Rdv = 0.6 x (20-(-30))/(4 x 8.7) = 0.86 (m x deg/W).

This calculated value will correspond to a door insulated with a 5 cm thick mineral wool slab. Its heat transfer resistance will be R=0.05 / 0.048=1.04 (m x deg/W), which is greater than the calculated one.

Comprehensive Requirements

Calculations of walls, floors or coverings are performed to verify the element-by-element requirements of the standards. The set of rules also establishes a comprehensive requirement characterizing the quality of insulation of all enclosing structures as a whole. This value is called “specific thermal protection characteristic”. Not a single thermal engineering calculation of enclosing structures can be done without checking it. An example of calculation for a joint venture is given below.

Kob = 88.77 / 250 = 0.35, which is less than the normalized value of 0.52. IN in this case area and volume are assumed for a house with dimensions of 10 x 10 x 2.5 m. Heat transfer resistances are equal to the basic values.

The normalized value is determined in accordance with the SP depending on the heated volume of the house.

In addition to the comprehensive requirement for drawing up energy passport They also carry out thermal engineering calculations of enclosing structures; an example of obtaining a passport is given in the appendix to SP50.13330.2012.

Uniformity coefficient

All the above calculations are applicable for homogeneous structures. Which in practice is quite rare. To take into account inhomogeneities that reduce heat transfer resistance, a correction factor for thermal homogeneity - r - is introduced. It takes into account the change in heat transfer resistance introduced by window and doorways, external corners, heterogeneous inclusions (for example, lintels, beams, reinforcing belts), etc.

The calculation of this coefficient is quite complicated, so in a simplified form you can use approximate values ​​from reference literature. For example, for brickwork - 0.9, three-layer panels - 0.7.

Effective insulation

When choosing a home insulation system, it is easy to make sure that you can meet modern thermal protection requirements without using effective insulation almost impossible. So, if you use traditional clay bricks, you will need masonry several meters thick, which is not economically feasible. However, low thermal conductivity modern insulation materials based on expanded polystyrene or stone wool allows you to limit yourself to thicknesses of 10-20 cm.

For example, to achieve a basic heat transfer resistance value of 3.65 (m x deg/W), you will need:

• brick wall 3 m thick;
• masonry made of foam concrete blocks 1.4 m;
• mineral wool insulation 0.18 m.

During the operation of the building, both overheating and freezing are undesirable. Define golden mean Thermal engineering calculation will allow, which is no less important than the calculation of efficiency, strength, fire resistance, and durability.

Based on thermal engineering standards, climatic characteristics, steam and moisture permeability, the selection of materials for the construction of enclosing structures is carried out.

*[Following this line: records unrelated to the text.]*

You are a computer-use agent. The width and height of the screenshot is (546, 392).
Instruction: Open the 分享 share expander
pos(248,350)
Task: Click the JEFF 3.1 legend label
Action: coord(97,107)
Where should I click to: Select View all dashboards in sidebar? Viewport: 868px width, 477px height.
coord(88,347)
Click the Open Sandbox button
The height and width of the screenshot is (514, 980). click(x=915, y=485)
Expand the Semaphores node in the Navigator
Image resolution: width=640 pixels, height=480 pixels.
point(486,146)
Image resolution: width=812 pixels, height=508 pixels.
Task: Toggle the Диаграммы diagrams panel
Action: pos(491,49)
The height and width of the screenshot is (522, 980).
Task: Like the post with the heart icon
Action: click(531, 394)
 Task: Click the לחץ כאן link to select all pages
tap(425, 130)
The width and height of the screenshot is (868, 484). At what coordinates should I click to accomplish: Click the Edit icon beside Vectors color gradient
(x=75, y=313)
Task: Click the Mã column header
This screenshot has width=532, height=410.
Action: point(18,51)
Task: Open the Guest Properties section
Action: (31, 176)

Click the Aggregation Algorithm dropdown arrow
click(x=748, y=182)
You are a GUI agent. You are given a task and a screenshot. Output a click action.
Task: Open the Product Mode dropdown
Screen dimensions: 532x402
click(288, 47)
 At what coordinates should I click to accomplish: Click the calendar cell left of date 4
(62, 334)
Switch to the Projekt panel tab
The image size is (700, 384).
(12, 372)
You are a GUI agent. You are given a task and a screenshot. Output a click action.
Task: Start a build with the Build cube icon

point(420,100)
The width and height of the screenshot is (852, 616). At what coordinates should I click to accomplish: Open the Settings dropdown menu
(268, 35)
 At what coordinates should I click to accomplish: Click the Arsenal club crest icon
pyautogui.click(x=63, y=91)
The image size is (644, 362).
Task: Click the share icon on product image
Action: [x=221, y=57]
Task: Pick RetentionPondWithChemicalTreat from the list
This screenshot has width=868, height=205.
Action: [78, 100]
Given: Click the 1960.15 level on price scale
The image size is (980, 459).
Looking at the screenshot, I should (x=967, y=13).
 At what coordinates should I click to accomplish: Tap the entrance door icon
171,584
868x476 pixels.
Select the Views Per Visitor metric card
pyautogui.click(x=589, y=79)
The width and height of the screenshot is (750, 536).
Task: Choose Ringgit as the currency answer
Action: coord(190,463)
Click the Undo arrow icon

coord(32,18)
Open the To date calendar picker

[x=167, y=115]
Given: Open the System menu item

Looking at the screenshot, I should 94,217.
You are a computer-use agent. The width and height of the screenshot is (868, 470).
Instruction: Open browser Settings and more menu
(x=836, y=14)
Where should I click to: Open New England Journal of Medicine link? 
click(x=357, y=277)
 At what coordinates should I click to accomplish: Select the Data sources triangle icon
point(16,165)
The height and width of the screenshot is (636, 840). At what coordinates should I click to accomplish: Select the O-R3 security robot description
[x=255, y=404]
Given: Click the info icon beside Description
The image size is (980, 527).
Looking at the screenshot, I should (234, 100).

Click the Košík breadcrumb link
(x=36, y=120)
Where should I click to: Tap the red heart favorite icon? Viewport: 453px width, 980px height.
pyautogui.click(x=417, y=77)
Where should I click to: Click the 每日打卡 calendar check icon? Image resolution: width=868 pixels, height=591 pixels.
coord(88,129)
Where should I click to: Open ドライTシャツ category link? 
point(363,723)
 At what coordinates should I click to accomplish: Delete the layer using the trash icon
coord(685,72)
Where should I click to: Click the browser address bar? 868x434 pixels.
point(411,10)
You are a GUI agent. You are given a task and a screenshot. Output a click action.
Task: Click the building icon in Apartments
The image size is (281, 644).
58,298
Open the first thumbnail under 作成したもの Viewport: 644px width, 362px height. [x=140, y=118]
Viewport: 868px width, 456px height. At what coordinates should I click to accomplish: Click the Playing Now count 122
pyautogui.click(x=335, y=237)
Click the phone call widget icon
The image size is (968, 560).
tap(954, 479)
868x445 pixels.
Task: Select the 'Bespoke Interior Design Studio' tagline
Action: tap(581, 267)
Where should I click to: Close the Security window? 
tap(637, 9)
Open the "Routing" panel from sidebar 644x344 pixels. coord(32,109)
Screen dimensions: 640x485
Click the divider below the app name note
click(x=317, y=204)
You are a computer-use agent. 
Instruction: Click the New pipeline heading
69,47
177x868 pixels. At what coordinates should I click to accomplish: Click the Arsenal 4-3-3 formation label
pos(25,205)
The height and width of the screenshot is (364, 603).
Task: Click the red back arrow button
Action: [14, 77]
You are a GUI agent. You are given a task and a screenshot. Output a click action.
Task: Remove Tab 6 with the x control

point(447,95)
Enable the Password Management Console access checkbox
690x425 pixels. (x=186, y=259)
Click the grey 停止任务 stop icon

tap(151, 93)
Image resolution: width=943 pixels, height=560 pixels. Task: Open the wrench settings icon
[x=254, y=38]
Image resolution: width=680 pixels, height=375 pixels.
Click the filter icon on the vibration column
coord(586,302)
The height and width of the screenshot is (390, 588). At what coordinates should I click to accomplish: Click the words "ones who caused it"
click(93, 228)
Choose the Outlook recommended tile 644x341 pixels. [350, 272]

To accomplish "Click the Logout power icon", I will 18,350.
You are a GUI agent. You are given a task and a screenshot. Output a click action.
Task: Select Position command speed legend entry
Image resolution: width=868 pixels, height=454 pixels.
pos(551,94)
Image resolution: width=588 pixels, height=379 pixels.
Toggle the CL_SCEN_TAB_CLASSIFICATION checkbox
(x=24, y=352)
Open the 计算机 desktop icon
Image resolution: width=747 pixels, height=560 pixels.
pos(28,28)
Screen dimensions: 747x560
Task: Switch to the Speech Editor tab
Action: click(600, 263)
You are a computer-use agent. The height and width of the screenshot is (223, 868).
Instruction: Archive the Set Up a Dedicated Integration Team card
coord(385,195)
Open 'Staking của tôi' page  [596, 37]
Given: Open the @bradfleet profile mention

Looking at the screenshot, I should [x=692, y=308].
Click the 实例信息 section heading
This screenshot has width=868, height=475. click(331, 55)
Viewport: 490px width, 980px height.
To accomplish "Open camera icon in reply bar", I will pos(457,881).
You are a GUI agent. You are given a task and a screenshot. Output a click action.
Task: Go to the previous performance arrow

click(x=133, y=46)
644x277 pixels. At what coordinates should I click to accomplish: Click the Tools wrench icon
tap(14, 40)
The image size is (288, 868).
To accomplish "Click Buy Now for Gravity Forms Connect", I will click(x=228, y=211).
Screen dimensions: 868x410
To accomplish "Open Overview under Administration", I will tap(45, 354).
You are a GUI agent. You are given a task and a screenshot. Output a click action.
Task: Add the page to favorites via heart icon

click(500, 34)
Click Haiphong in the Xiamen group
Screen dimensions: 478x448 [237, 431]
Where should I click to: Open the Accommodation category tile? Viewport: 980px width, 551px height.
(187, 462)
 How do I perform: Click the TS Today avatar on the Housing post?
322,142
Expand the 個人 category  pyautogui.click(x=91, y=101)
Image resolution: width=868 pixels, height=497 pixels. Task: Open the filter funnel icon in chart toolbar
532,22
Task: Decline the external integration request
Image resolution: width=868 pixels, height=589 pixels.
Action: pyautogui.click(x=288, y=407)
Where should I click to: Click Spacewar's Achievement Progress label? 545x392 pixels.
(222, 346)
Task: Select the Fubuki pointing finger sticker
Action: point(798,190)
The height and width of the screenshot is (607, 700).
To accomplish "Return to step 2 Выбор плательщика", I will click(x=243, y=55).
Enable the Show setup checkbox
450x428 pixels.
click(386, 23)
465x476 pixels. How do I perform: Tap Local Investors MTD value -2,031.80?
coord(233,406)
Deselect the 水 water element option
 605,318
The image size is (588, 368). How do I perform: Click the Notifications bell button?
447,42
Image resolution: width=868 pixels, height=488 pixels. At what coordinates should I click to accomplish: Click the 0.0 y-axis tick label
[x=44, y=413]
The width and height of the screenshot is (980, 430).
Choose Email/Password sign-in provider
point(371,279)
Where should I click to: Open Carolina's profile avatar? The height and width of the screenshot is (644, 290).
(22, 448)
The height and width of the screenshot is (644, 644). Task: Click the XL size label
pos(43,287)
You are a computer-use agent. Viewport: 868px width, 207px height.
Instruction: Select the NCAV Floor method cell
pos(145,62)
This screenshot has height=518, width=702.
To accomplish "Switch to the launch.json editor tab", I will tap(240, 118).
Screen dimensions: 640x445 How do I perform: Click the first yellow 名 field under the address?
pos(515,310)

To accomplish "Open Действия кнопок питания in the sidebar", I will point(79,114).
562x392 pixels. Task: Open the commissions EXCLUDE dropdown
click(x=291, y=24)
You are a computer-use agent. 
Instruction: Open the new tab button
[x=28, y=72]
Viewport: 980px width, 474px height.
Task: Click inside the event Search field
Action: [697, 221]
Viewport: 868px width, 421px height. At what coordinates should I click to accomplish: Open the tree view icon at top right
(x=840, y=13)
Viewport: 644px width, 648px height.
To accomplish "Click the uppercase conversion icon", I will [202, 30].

We will look at how to perform this calculation in the article.

Much depends on the thermal technical features of the building's permanent enclosures. That and humidity structural elements, and temperature indicators that affect the presence or absence of condensation on interior partitions and floors.

The calculation will show whether stable temperature and humidity characteristics will be maintained at positive and sub-zero temperature. The list of these characteristics also includes such an indicator as the amount of heat lost by the building envelope during the cold period.

You can't start designing without having all this data. Based on them, the thickness of the walls and ceilings and the sequence of layers are chosen.

According to GOST 30494-96 regulations, temperature values ​​​​indoors. On average it is 21⁰. At the same time, the relative humidity must remain within a comfortable range, which is an average of 37%. The highest speed of air mass movement is 0.15 m/s

Thermal engineering calculation aims to determine:

1. Are the designs identical to the stated requirements in terms of thermal protection?
2. How fully is a comfortable microclimate inside the building ensured?
3. Is optimal thermal protection of structures provided?

The basic principle is maintaining a balance of the difference in temperature indicators of the atmosphere of internal structures of fences and premises. If this is not followed, heat will be absorbed by these surfaces and the temperature inside will remain very low.

The internal temperature should not be significantly affected by changes heat flow. This characteristic is called heat resistance.

By doing thermal calculation determine the optimal limits (minimum and maximum) of the dimensions of walls and ceiling thicknesses. This guarantees the operation of the building over a long period, both without extreme freezing of structures or overheating.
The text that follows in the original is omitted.